Section 19 of the Education Act 1996

  1. Section 19 of the Education Act states councils must arrange suitable education at school or elsewhere for pupils who are out of school because of exclusion, illness or for other reasons, if they would not receive suitable education without such arrangements. [The provision generally should be full-time unless it is not in the child’s interests.] (Education Act 1996, section 19). We refer to this as section 19 or alternative education provision.
  2. The courts have considered the circumstances where the section 19 duty applies. Caselaw has established that a council will have a duty to provide alternative education under Section 19 if there is no suitable education available to the child which is “reasonably practicable” for the child to access. The “acid test” is whether educational provision the council has offered is “available and accessible to the child”. (R (on the application of DS) v Wolverhampton City Council 2017)

Attendance

  1. The Education Act 1996 places a duty on parents to ensure their children of compulsory school age, receive a suitable full-time education. Failure to meet this duty is an offence.
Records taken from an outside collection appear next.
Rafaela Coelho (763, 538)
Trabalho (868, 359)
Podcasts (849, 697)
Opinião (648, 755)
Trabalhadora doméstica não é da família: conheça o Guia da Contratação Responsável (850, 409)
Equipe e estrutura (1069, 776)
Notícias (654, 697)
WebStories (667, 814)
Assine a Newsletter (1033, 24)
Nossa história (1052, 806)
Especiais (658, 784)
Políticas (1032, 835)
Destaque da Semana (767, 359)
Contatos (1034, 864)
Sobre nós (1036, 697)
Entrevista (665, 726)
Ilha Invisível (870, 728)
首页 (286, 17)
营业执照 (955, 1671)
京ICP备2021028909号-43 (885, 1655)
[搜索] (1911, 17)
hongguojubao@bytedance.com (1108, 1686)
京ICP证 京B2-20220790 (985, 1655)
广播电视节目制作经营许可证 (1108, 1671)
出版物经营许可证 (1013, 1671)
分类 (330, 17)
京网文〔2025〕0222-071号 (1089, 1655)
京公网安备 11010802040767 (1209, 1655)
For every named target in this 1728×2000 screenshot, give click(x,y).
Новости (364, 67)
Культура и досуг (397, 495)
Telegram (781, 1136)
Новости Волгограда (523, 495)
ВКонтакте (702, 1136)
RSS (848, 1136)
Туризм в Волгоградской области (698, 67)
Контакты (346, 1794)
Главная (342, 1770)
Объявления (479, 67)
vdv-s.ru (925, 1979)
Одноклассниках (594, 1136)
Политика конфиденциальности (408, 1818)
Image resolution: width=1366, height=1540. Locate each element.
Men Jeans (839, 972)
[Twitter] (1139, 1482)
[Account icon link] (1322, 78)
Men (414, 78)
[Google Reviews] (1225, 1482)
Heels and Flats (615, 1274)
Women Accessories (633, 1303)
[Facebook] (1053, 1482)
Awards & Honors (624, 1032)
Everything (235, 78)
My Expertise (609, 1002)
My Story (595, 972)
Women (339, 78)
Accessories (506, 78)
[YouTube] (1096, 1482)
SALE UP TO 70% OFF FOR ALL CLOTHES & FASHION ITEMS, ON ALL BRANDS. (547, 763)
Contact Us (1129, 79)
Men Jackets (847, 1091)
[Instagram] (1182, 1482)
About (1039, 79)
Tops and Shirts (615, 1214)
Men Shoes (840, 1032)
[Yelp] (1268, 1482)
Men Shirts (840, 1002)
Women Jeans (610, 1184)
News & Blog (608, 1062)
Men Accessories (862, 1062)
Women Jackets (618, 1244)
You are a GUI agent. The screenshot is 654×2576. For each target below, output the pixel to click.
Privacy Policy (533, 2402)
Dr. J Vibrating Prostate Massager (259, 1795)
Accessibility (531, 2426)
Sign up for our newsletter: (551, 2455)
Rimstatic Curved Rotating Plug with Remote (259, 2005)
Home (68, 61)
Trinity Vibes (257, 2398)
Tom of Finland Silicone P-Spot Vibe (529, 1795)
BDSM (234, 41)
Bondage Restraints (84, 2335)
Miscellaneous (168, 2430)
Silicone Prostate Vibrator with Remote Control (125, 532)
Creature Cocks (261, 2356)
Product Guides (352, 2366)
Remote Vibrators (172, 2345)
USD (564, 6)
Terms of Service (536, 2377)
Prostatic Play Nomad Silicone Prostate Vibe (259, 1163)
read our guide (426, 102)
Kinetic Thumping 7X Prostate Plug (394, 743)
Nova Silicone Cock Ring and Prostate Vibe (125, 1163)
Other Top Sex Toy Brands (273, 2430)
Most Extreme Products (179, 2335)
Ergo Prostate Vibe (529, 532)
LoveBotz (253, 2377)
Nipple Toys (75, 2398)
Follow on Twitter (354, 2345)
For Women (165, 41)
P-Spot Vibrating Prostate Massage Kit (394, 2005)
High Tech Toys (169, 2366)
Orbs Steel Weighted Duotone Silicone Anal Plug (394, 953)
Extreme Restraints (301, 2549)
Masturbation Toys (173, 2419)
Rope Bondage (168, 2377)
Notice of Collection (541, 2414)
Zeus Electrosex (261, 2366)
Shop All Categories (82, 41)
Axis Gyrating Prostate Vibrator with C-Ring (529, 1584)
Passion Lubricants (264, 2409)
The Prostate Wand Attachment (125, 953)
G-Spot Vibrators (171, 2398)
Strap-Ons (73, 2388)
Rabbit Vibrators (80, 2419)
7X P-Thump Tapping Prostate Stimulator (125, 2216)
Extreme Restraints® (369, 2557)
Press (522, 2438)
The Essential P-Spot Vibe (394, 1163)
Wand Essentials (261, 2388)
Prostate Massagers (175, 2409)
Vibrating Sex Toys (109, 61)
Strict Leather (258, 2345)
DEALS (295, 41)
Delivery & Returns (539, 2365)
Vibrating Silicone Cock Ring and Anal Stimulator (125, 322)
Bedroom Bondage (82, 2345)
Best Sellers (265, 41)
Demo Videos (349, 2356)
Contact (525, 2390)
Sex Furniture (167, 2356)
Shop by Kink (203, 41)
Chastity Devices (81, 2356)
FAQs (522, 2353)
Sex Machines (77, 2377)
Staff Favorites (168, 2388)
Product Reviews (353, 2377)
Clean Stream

Councils have the power to prosecute parents who fail to ensure their child’s regular attendance at school.

Part-time timetables

  1. The DfE guidance (Working together to improve school attendance) states all pupils of compulsory school age are entitled to a full-time education. In very exceptional circumstances there may be a need for a temporary part-time timetable to meet a pupil’s individual needs. For example, where a medical condition prevents a pupil from attending full-time education and a part-time timetable is considered as part of a re-integration package. A part-time timetable must not be treated as a long-term solution. 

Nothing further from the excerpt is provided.